On 6 February 1998 at 9:05 pm, the prefect of Corsica, Claude Érignac, was assassinated as he exited a theatre onto rue Colonna-d'Ornano in Ajaccio. He was shot in the neck with three 9 mm bullets and died shortly thereafter. The weapon was later found to be one of the guns stolen in the attack on the Gendarmerie station in Pietrosella on 6 September 1997.

The following inquiry resulted in the arrest of several militants, and their interrogation pointed towards Yvan Colonna as the culprit. By the time police went to question him, he had already fled, which sparked the biggest manhunt in French history. Colonna was thought to have left the country, possibly for South America. However, an infrared camera set in the mountains of Corsica, near Vico as surveillance of a bergerie, a traditional Corsican shepherd stone hut, yielded evidence that Colonna was hiding there. He was arrested on 4 June 2003.

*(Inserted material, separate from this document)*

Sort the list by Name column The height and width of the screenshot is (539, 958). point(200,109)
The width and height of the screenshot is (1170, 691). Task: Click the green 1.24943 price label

Charged with assassination and of being a member of a terrorist organisation, he was arraigned on 12 November 2007 before the court in Paris which handles terrorism cases. The court was in session until 12 December 2007. During his pre-trial internment, he repeatedly claimed innocence, and that he was the victim of unfair press coverage that had convicted him before trial. On 13 December 2007, Colonna was pronounced guilty and sentenced to life imprisonment. He later appealed.

On 20 June 2011, Colonna's conviction was upheld on appeal, and he spent the remainder of his life in the Toulon-La Farlède detention centre.

==Death==
On 2 March 2022, Colonna was attacked in prison by Franck Elong Abé, a 36-year-old inmate, reportedly for "disrespecting Muhammad". In response, violent unrest broke out across Corsica. After spending three weeks in a coma at a hospital, he died of his wounds on 21 March 2022, at the age of 61.